Dr. Max Gomez: Acid-Blockers Linked To Vitamin Deficiency
NEW YORK(CBSNewYork) — A potentially serious vitamin deficiency has been linked to acid-blockers that are typically taken for heartburn and acid reflux.
Acid-blockers are among the most prescribed drugs in the country. Almost 160-million prescriptions were written last year and many more were sold over the counter.
The concern does not involve antacids like Tums or Rolaids, but powerful acid blocking drugs, CBS 2′s Dr. Max Gomez reported.
“It was a choking sensation in my throat. My throat was really dry. It felt very scratchy. It felt like I was having trouble breathing,” Megan Wheeler said.
Wheeler was put on acid blocking drugs after she began to experience classic stomach acid reflux symptoms.
Acid blockers were recently linked to a vitamin B-12 deficiency by a study in the Journal of the American Medical Association.
“It requires an acidic stomach to properly absorb vitamin B-12. These medications block acid production and that inhibits proper absorption of vitamin B-12,” Dr. Brian Kirsh said.
A sever vitamin B-12 deficiency can be a serious health problem.
“We see people present with peripheral nueropathies. Nerves don’t work very well on a lot of other things.

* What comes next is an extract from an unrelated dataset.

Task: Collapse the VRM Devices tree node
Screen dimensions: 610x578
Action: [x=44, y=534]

A B-12 deficiency can be life threatening,” Dr. Jamie Koufman said.
In the California, study roughly one in eight patients with a B-12 deficiency had been given a two-year supply, or more, of proton pump inhibitors like Nexium, Prilosec, Prevacid, and Protonix.
Just less than one in twenty were given an H-2 acid bloker like Tagamet, Pepcide, Axid, and Zantac which are used to treat ulcers.

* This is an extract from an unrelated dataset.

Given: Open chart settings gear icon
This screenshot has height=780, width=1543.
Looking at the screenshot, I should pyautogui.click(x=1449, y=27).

Researchers said that the findings should not deter doctors from giving patients the medicine that they need, but urged caution.
“If you’ve been on long-term PPIs and I mean two years or more, you probably need to get your B-12 checked,” Dr. Koufman said.
Wheeler has already started to wean off of her acid blockers.
“A lot of the symptoms have subsided so I don’t see myself staying on these very long,” she said.
Dr. Koufman added that self-medicating with over the counter acid blockers should only be done for a short period of time. The blockers ease the symptoms of acid reflux but do not actually stop the damage that acid can do to your throat and esophagus.